(Directions): Across the listing below, count the lines containing "will". Answer with that number only.

^^^^^^^^

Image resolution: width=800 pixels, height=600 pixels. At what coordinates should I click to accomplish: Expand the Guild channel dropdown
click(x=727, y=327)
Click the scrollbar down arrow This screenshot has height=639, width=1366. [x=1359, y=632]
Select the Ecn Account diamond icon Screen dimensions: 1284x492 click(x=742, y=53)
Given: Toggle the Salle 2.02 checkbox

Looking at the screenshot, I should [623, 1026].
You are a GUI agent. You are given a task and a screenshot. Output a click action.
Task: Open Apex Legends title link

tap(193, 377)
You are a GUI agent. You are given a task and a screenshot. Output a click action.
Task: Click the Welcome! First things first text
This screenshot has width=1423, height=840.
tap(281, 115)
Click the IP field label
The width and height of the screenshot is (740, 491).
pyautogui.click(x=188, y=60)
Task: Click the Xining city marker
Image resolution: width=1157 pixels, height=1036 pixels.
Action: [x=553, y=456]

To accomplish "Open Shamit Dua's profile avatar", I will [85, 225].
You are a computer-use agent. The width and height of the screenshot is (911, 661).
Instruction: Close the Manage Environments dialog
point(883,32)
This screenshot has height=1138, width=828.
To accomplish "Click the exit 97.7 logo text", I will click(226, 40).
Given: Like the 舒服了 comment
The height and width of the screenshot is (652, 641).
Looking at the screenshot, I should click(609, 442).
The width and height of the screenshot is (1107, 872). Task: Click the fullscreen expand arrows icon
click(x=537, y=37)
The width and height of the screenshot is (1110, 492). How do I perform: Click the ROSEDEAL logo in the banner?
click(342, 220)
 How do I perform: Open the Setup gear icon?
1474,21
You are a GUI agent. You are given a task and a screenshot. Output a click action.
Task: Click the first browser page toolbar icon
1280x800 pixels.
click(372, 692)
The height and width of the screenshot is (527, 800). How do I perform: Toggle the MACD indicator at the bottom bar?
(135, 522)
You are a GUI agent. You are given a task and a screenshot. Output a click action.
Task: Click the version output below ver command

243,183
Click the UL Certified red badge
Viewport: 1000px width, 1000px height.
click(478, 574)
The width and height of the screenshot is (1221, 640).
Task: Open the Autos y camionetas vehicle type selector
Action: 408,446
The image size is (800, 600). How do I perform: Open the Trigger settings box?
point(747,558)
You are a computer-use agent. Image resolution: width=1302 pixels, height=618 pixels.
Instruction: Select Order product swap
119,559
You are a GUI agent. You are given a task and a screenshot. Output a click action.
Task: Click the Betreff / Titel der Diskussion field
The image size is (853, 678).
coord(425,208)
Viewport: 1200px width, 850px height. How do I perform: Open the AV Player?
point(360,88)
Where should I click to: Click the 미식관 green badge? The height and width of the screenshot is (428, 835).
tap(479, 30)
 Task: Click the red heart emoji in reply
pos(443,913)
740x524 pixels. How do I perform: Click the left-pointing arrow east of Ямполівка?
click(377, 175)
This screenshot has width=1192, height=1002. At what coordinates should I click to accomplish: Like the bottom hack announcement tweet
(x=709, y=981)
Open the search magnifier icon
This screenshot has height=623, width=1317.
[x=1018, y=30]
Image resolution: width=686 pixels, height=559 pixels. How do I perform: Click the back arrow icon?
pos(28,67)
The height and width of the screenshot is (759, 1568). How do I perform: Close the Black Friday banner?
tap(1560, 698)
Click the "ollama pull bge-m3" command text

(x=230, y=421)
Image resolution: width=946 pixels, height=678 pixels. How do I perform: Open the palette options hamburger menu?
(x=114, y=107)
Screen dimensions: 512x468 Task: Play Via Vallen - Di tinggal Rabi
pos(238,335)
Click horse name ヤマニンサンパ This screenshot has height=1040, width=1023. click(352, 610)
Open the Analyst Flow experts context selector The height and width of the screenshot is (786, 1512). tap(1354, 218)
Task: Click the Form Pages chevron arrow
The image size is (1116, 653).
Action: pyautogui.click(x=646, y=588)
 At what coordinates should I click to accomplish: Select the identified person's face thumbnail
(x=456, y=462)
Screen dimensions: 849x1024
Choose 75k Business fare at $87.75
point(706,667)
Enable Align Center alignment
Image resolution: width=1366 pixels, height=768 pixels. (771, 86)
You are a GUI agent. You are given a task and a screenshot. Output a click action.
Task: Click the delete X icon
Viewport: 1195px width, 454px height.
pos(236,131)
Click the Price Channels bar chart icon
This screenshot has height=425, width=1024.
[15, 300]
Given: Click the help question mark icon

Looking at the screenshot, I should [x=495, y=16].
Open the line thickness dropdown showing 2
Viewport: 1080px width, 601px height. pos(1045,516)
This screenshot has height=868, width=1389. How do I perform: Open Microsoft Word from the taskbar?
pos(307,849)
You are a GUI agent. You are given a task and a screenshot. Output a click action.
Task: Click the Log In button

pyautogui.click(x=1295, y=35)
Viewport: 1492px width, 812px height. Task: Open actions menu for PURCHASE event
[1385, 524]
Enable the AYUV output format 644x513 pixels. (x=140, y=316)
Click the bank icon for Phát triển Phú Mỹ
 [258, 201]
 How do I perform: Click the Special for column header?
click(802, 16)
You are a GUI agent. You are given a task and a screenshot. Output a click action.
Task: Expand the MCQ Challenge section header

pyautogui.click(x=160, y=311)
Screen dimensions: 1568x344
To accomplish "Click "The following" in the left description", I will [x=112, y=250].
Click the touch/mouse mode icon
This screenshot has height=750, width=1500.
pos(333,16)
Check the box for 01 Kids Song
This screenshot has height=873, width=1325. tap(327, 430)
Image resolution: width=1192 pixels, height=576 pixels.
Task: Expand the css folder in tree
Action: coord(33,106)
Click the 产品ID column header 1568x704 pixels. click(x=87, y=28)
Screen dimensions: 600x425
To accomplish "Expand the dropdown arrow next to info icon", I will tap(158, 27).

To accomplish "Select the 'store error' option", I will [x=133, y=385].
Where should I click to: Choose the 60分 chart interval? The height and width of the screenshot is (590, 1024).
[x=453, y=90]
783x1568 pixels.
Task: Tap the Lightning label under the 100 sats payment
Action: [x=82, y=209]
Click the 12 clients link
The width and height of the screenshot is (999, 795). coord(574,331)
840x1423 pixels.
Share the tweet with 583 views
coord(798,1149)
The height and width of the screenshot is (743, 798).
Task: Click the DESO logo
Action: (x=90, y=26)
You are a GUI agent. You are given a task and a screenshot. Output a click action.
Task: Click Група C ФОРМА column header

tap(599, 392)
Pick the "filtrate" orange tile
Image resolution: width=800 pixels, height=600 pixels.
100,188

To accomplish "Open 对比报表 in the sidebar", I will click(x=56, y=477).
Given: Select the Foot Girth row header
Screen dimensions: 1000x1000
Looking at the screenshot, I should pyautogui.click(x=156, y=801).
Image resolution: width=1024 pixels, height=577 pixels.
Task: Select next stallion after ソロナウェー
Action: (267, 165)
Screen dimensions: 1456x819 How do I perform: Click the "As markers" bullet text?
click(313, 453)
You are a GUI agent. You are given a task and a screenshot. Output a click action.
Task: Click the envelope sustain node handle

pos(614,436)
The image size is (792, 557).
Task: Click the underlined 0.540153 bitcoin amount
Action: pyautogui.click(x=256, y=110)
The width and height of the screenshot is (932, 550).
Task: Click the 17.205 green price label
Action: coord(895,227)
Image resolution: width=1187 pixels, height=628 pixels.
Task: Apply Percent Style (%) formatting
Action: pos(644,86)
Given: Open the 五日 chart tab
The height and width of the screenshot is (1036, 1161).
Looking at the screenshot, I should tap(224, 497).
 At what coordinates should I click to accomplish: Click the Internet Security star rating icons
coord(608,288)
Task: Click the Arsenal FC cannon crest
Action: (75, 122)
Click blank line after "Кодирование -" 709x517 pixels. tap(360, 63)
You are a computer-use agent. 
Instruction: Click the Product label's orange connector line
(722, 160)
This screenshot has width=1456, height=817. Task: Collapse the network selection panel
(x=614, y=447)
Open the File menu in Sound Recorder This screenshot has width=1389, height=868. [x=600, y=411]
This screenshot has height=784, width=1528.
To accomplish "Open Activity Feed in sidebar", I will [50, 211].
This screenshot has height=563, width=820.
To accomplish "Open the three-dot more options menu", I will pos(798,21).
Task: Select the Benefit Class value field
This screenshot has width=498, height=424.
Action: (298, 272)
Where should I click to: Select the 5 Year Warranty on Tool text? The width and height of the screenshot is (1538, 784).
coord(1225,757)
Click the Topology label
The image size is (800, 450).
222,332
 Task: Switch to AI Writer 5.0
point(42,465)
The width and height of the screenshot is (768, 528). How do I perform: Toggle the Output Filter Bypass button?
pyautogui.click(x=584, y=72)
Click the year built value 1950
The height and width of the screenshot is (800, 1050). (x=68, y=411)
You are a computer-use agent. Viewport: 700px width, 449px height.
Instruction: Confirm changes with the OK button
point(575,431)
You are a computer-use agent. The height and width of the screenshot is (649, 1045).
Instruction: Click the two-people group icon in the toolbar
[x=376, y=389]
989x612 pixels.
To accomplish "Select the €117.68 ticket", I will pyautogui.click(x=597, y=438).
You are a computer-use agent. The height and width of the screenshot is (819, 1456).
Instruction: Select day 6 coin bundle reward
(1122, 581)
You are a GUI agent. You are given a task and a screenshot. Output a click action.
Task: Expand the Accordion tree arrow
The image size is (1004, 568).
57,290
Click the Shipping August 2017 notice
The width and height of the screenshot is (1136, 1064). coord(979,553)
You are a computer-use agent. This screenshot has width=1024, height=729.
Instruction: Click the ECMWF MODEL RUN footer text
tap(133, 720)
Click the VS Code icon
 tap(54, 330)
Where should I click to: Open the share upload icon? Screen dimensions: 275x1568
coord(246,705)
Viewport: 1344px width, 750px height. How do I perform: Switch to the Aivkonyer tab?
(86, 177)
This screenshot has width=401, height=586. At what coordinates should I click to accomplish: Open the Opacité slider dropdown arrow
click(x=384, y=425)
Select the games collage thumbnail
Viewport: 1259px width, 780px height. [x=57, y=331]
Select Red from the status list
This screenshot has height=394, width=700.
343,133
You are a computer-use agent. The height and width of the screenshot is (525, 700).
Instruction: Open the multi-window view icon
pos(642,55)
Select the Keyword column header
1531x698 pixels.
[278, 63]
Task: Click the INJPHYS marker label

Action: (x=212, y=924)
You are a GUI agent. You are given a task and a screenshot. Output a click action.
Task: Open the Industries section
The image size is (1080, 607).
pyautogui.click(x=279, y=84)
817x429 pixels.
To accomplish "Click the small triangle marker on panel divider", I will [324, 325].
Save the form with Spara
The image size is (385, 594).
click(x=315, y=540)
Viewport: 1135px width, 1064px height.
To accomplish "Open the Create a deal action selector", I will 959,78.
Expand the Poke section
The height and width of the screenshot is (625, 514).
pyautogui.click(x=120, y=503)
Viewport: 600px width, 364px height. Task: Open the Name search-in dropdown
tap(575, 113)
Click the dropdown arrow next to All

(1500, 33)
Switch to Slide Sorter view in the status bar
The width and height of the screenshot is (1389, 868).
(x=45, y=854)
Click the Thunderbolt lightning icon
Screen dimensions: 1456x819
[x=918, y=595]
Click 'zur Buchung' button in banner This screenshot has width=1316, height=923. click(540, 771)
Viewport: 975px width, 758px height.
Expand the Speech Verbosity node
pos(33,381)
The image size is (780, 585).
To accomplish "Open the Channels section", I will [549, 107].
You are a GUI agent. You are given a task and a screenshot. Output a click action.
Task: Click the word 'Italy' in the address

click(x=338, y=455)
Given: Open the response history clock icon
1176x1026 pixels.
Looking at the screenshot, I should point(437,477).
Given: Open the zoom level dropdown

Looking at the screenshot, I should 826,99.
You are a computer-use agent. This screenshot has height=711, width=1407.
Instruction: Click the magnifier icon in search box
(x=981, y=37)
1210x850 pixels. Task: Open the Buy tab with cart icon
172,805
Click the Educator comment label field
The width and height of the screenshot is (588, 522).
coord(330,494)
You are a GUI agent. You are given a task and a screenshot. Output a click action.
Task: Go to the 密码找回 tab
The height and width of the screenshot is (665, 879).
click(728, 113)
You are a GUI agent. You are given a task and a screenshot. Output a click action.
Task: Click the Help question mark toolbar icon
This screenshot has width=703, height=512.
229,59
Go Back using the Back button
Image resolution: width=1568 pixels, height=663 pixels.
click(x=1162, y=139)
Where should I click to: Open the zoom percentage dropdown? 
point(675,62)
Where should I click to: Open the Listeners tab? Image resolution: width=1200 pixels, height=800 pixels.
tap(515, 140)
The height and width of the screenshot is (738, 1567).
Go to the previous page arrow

^^^^^^^^

(Finished task): 12